Maka barang siapa yang tidak melakukan sebuah pelanggran maka hal itu merupakan sebuah visualisasi dari bagusnya agama dan dunianya,  oleh karena itu Umar Bin Khattab berkata, “ sesungguhnya aku mengutus para pekerjaku kepada kalian adalah untuk mengajarkan Al-Qur’an kepada kalian, sunnah nabi kalian, dan membagikan fai (pajak orang kafir) kepada kalian”. (HR. Ahmad)

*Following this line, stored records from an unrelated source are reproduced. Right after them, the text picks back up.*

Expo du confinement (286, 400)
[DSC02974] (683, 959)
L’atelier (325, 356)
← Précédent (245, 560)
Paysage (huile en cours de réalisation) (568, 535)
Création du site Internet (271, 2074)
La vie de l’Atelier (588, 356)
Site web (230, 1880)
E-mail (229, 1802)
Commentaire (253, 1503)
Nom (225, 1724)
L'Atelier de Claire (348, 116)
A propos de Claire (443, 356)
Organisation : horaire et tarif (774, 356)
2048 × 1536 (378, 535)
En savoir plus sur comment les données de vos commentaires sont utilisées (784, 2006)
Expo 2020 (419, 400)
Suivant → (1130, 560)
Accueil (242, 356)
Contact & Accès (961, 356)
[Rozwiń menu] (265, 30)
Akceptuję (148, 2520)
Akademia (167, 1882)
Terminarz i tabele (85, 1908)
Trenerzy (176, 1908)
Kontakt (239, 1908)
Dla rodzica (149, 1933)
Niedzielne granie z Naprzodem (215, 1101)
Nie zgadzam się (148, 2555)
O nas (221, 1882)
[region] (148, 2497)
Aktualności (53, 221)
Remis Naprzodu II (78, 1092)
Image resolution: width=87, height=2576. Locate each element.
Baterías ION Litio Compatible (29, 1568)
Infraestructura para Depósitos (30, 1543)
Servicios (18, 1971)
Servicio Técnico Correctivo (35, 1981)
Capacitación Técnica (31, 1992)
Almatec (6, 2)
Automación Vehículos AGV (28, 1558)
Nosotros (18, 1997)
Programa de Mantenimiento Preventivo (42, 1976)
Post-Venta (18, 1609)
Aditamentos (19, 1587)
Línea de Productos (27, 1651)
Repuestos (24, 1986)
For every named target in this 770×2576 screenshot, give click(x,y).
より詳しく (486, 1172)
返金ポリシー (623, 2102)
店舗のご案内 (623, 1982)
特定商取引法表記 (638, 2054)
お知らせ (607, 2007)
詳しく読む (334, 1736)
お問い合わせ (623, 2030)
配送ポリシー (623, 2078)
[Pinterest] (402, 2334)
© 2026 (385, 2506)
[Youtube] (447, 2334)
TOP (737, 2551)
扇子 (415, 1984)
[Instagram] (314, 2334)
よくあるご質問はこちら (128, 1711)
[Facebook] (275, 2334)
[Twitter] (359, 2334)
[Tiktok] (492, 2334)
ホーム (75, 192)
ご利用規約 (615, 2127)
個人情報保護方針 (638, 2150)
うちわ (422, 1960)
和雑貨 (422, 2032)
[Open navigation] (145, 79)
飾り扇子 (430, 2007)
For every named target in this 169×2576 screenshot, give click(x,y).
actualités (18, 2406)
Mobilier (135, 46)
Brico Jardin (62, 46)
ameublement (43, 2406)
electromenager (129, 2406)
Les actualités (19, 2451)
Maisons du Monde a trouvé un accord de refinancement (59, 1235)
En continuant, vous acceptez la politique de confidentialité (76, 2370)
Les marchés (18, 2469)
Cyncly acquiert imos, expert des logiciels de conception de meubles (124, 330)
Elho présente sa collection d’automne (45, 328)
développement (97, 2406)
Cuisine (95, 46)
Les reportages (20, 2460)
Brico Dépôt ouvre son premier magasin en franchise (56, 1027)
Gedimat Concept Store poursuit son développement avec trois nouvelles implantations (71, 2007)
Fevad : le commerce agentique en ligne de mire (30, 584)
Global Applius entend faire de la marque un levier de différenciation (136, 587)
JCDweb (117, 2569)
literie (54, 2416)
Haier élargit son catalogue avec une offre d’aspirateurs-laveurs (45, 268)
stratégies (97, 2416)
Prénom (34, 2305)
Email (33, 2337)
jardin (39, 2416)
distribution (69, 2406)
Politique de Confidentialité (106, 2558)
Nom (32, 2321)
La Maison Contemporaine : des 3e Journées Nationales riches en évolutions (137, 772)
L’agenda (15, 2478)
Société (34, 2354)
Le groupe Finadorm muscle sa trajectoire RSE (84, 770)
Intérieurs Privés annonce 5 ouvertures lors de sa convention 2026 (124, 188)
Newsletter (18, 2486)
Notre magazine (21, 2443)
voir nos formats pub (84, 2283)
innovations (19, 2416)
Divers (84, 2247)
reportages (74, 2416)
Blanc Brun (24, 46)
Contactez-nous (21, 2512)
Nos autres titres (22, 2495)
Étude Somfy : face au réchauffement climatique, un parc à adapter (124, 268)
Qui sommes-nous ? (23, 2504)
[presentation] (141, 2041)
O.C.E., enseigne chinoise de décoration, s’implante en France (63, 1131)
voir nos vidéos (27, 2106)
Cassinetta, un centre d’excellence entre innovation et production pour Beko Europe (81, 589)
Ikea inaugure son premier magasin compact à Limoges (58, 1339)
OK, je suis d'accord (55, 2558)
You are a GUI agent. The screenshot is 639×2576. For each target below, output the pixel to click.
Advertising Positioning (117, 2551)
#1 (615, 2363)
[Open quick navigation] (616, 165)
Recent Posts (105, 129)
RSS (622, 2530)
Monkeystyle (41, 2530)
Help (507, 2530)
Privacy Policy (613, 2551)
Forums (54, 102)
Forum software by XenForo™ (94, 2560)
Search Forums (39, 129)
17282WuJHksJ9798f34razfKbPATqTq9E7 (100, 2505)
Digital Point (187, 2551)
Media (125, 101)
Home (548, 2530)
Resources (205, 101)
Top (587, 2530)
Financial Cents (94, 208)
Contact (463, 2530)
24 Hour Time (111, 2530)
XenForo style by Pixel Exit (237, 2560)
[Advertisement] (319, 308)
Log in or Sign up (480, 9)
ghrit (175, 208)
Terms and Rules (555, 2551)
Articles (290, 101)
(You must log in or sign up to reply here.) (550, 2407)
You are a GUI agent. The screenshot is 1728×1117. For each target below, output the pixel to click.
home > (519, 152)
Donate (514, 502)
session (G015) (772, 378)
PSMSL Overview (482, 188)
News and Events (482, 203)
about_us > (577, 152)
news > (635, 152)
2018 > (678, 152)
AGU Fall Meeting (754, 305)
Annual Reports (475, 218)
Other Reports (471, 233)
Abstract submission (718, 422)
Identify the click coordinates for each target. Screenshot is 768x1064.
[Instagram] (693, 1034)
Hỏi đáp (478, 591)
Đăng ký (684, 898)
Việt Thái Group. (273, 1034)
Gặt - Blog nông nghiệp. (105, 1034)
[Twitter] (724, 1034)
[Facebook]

Semimpin yang adil pasti akan membawa kedamaian dan kebahagiaan bagi masyarakatnya, urusan kepemimpinan itu amatlah penting dalam politik Islam, karena jika pemimpin yang shaleh maka dia akan membuat program-program yang akan menshaleh rakyatnya agar lebih dekat kepada Allah, dan sebaliknya, jika pemimpin yang dhalim dipilih tentua segala kebijakan dan program-program kerjanya akan menggambarkan pola pikir dan pola kehidupanya.

Program-program pemimpin yang  tidak shaleh pasti akan merugikan masarakat itu sendiri, lebih khususnya kaum muslimin. Tata kehidupannya akan jauh dari nilai-nilai spiritual dan jauh dari tujuan-tujuan keakhiratan, dan tentunya kebijakan-kebijakannya hanya akan menggring manusia semakin jauh dari Allah.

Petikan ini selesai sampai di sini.